Of course, I have a super soft squishy spot for Amos’s literary side, which she invokes a bit heavy-handedly in “Ophelia” on ‘Abnormally Attracted to Sin’ (which, honestly, may be one of my most favorite album titles ever.) Ophelia is, of course, a reference to Shakespeare’s Hamlet, which Amos confirms with the line “some girls will get their way / some fathers will control from the grave.” Ophelia is a tragic figure – she goes mad and dies, and later inspired a small hoard of Romantic and Pre-Raphaelite artists, because the art and literary world has long had a fetish for young, beautiful dead white girls. (The American media still does.)

“Ophelia” also invokes a John Keats poem called “The Eve of St. Agnes,” which I always wondered at a bit, since its admittedly beautiful language conceals a fairly bland narrative. It’s about lovers who have a happy ending. There’s some dream-enchantment in the middle. The characters are a bit flat and stereotypical. But Madeline, the medieval damsel of this poem, may be the girl who gets her way – she undertakes a ritual on the Eve of St. Agnes, hoping to dream of the man she will marry. She has a specific man in mind and – lo and behold! – he appears in her bedroom, sweeps her off her feet, and they run away together into the night.
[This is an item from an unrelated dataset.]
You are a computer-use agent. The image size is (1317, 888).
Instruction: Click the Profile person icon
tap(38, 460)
Perhaps Amos is setting Madeline and Ophelia up as a contrast – one girl gets her lover and (it is assumed) a happy ending. The other gets madness, a broken tree branch, and a long, lifeless float down a river.

I keep coming back to this song time and again because the narrative voice of the song – maybe it’s Amos, maybe it’s one of the many characters she sometimes embodies – repeatedly implores the Ophelia character to “break the chain.” She also states that “The Eve of St. Agnes” is “a poem he can’t reach you in.” I’m not sure who ‘he’ is – her father? Her would-be lover? And why can’t she be reached in that poem? Because, perhaps, it doesn’t end tragically?
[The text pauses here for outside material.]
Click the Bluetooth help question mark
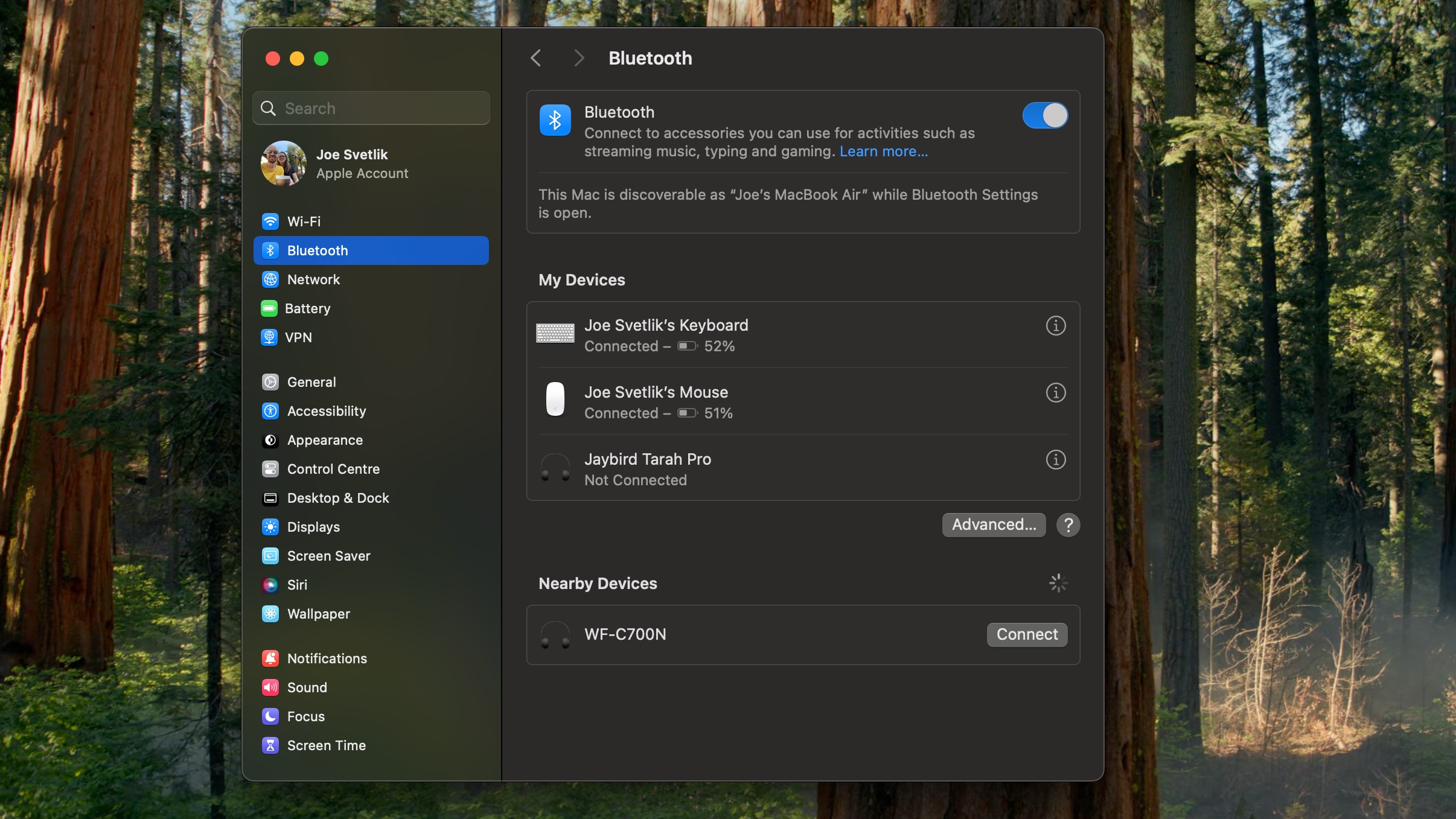Image resolution: width=1456 pixels, height=819 pixels. tap(1067, 524)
But I think the line that gets me the most is toward the end, where Amos sings, “Ophelia, you know how to lose / But when will you learn to choose?

It’s a very small, very powerful moment. I think Amos is probably speaking to women in general, but I hear it in a much more personal way. I’ve had the misfortune of internalizing the idea that “nothing good will come of this,” and accepting negative people, energy, and events as inevitable and permanent instead of realizing that I do have a choice. I do have autonomy. I can choose to walk away. I can choose to remove some of these elements from my life.

And I have, which in the twilight years of my 30s, brings me much comfort. I’ve learned to choose, which is such a simple yet such an exquisitely difficult thing to do.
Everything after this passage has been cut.